While the city's Taiwanese restaurants in Elmhurst and Flushing may also present the usual types of dim sum wheeled around on carts, some have a special menu of dim sum that display Formosan flourishes. Long-running Main Street Imperial Taiwanese Gourmet (aka C & L Imperial) is a small Taiwanese coffee shop that includes a special section called "Snacks" on its folded paper menu, but not on the plastic-wrapped formal menu. Where once you could get these delicacies only on Saturday afternoons, in addition to a half-dozen other Taiwanese dim sum selections, now they're available all day and all week long.
Sometimes facetiously known as meatball mochi, ba wan ("pork basil," $3.50) is a delightful ball of goo that fills up the depression in a Delft-blue bowl. The main ingredient is sweet potato starch, with a similar texture to Japanese mochi, making a kind of bouncy translucent pudding in the shape and size of a softball; the inside is filled with savory tidbits of soy-braised pork shoulder. Over all a red gravy is poured, which adds a touch of sweetness. Was this sauce party inspired by ketchup? Who knows?

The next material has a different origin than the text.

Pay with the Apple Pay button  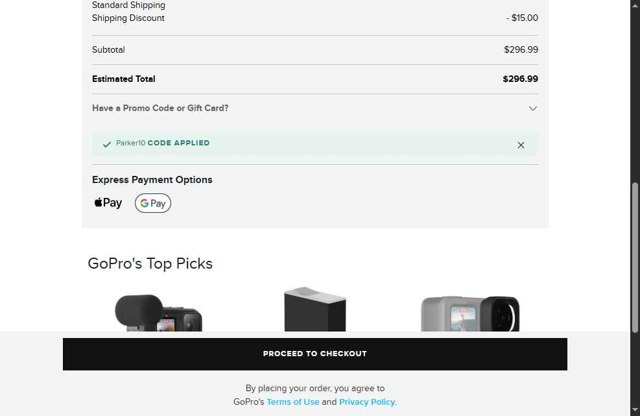pos(108,203)
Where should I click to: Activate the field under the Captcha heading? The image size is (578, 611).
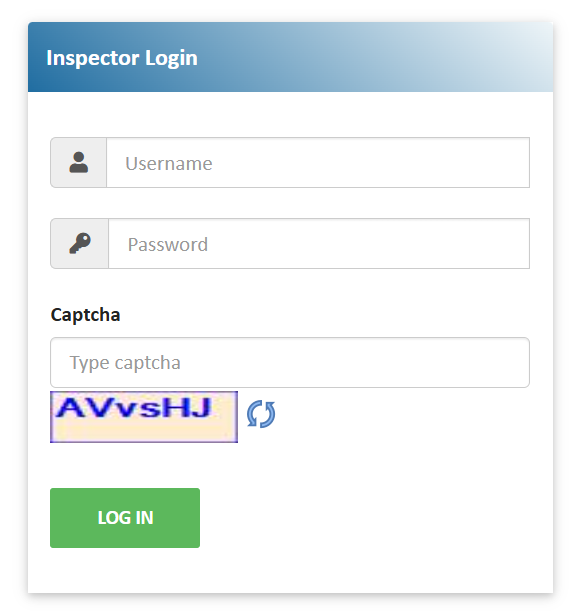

Bearing a suspicious resemblance to the Gold Rush dish called Hangtown fry (named after the town now called Placerville, California), the Taiwanese oyster omelet (o ah jian, $5.95) probably originated in nearby Fujian on the mainland. Like the meatball mochi, it also depends on sweet potato starch for its supremely viscous and elastic texture. Eggs and fresh baby oysters form the underpinnings for its rich and briny flavor. Underneath find a wad of steamed baby spinach. Could the dish have originated in California and been brought back by frustrated returning miners? It's a distinct possibility, but then due to the island's position as a trading crossroads, Taiwanese food has enjoyed European and American influences for hundreds of years.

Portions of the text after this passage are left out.